TEXT ▸

■ ■ ■ ■

I was the one who added the udev rules and step 7b to this wiki, and I was the one who wrote the "Rogue Superblock" section of "Troubleshooting" at the bottom of bcache's wiki. I only gained the knowledge to write either after spending several frustrating days with an issue that appears very similar to your "pain in the a."
As step 7a shows, the prevailing Arch Linux method for reassembling a bcache array at boot used to look something like:
1) Wait 5 secs.
2) Check to see if udev has discovered and added {disk UUIDS}. If yes goto 3), no, repeat 1) and 2).
3) echo {pain in the a stuff} /sys/bla/bla/bla
This does work, of course, but you're adding an unnecessary wait loop to your boot process and you're performing a task with brittle shell script that depends on specific UUIDs that could be performed flexibly and at discovery time.
That's what the udev rules do. Basically, the rules instruct udev to treat as part of your bcache array any partition it finds that reports itself as a "bcache" partition type. It builds the bcache array from disk partitions at every boot only as soon as those partitions are ready, which would of course resolve the race condition you mentioned and allow you to boot from SSD if you liked.
And here's where our experience might converge: I added a partition to my bcache array after previously formatting it as ext4. If you don't know about superblocks (or magic blocks or whatever they're called) then you're just like I was a few months ago. In short the filesystem has to have a way to report on itself, so it sets aside a small marker on disk that says, "Hey, OS, I'm a disk partition of type EXT4 and I start at block offset whatever and end at block offset whatever. Also, I enjoy long walks on the beach and prefer red wine to white. See you around."
The problem I experienced was that by default ext4 tended to begin at an earlier offset than bcache, and so even though I formatted over the previously ext4 partition with bcache as instructed, bcache never overwrote ext4's first superblock. When udev attempted to build my array, it would always miss my first partition because it would read the first superblock, identify the partition as ext4, then skip it. Echoing the add instruction to /sys/ after boot was my fix for a couple of days, but eventually I figured it all out and wrote that short bit on superblocks in bcache's wiki.
Maybe that helps?

■ ■ ■ ■

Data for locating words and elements
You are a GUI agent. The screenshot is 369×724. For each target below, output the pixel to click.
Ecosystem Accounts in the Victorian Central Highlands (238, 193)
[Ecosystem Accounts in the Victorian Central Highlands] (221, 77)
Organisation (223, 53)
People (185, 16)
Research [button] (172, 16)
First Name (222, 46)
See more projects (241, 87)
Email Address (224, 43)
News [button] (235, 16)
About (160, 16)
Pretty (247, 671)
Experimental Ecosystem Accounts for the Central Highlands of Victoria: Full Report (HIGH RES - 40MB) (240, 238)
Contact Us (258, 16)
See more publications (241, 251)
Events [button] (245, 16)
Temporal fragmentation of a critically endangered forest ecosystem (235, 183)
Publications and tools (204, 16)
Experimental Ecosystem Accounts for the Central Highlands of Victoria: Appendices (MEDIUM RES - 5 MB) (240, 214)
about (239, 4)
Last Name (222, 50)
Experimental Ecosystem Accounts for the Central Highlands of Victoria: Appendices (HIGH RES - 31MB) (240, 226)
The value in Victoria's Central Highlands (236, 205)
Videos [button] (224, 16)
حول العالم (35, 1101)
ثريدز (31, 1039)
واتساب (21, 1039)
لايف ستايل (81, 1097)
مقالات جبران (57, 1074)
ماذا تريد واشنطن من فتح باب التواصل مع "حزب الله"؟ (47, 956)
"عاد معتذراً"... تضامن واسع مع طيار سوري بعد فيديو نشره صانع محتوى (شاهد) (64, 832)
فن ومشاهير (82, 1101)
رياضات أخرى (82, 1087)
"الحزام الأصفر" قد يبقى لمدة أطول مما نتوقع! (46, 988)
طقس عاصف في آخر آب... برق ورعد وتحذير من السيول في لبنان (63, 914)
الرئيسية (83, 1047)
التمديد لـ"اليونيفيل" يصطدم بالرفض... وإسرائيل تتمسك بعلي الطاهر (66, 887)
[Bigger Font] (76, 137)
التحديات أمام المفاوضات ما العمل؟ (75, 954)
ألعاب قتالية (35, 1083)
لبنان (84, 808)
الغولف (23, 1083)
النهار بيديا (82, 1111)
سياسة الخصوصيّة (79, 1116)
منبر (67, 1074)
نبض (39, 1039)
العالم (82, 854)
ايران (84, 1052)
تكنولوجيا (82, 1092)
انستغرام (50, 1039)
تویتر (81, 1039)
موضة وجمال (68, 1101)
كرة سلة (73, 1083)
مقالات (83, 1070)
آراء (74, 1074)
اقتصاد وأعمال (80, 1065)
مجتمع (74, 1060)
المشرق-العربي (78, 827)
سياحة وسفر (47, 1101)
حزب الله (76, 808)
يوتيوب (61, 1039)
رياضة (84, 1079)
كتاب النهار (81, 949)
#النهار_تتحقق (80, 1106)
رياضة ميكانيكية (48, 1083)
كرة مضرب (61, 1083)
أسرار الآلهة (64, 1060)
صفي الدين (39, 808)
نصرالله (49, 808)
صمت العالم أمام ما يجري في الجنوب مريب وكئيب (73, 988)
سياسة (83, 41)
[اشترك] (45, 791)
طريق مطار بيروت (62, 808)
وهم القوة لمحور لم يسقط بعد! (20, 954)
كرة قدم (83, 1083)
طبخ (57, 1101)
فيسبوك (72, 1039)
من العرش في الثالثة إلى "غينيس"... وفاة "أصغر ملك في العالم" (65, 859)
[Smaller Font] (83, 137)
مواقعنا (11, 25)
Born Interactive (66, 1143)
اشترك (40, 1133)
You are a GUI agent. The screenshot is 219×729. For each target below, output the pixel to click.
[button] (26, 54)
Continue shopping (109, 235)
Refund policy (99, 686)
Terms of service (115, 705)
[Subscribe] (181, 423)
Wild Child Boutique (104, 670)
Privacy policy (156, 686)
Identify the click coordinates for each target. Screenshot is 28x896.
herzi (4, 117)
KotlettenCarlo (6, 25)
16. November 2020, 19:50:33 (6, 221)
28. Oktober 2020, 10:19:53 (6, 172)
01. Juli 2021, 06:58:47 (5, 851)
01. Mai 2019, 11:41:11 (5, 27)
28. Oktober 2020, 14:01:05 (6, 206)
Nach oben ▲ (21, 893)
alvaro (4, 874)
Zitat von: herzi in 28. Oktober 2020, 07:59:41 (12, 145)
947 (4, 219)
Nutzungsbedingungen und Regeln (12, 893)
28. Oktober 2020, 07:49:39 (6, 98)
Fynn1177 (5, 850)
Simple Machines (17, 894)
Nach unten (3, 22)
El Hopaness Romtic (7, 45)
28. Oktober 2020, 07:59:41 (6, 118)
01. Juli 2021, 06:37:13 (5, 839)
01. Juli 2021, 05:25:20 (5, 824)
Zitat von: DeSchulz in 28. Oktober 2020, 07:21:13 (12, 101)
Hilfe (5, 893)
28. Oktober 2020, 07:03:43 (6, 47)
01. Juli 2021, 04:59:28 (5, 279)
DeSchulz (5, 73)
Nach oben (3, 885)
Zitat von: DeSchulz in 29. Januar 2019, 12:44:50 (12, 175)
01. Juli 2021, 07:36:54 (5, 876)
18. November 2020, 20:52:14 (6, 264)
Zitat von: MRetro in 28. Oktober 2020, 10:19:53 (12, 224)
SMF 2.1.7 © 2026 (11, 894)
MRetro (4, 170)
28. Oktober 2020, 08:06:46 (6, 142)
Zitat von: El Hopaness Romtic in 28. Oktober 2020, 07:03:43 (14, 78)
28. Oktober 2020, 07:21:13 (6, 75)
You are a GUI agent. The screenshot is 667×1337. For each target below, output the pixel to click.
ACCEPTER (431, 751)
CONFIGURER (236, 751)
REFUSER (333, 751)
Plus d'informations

■ ■ ■ ■

WRITTEN EXERCISE 1 ▸ Write out the post about bcache from "As step 7a shows, the" to "at discovery time.".
WRITTEN EXERCISE 2 ▸ Extend the post about bcache past its final line.
The records aren't needed for this work.

EXERCISE OUTPUT 1 ▸
As step 7a shows, the prevailing Arch Linux method for reassembling a bcache array at boot used to look something like:
1) Wait 5 secs.
2) Check to see if udev has discovered and added {disk UUIDS}. If yes goto 3), no, repeat 1) and 2).
3) echo {pain in the a stuff} /sys/bla/bla/bla
This does work, of course, but you're adding an unnecessary wait loop to your boot process and you're performing a task with brittle shell script that depends on specific UUIDs that could be performed flexibly and at discovery time.

EXERCISE OUTPUT 2 ▸
EDIT: Just looked back at the wiki proper and somebody has performed some major changes recently. While it does appear cleaner, it no longer makes sense. There are references to non-existent steps throughout, and the actual why's that were included at least to some degree seem to have been occluded in favor of dubious, though possibly more efficient how's. Anyway, step 7b no longer exists, but it used to include the bcache_udev mkinitcpio hook I (very barely) adapted from mdadm_udev when trying to fix Arch's bcache boot problems. It's now included in the AUR package the wiki recommends I guess, despite the wiki also telling us we must "echo ... /sys/... at every bootup."

Mikeserv (talk) 07:08, 14 November 2013 (UTC)

Sorry about that, I missed a couple of references back to the sections I changed. Hopefully it makes more sense now. Mikeserv's udev rule is crucial to having a working bcache device on boot, as Emesix had discovered, it will often result in a failed boot. The echo in to /sys/bcache* step was missed when I updated it to mention the udev rule as the 'default' method.

--Justin8 (talk) 10:45, 14 November 2013 (UTC)

For clarity's sake, the udev rule was never mine. The used rule has been included in the AUR package's git pull from at least the time I first installed bcache some months ago. The package maintainer at that time opted not to use it, I guess, and instead installed the legacy-type shell-scripted for-loop mkinitcpio hook I outlined above, which was, to be fair, also the process recommended by every other source of information I was able to dig up at the time to include bcache's own wiki. Frustrated with having to wait for such things which seemed to me to defeat the whole purpose of buying and configuring an SSD boot device, I eventually stumbled upon the mdadm_udev hook in /use/share/initcpio and (only slightly) modified it to apply the 69-bcache-rules instead.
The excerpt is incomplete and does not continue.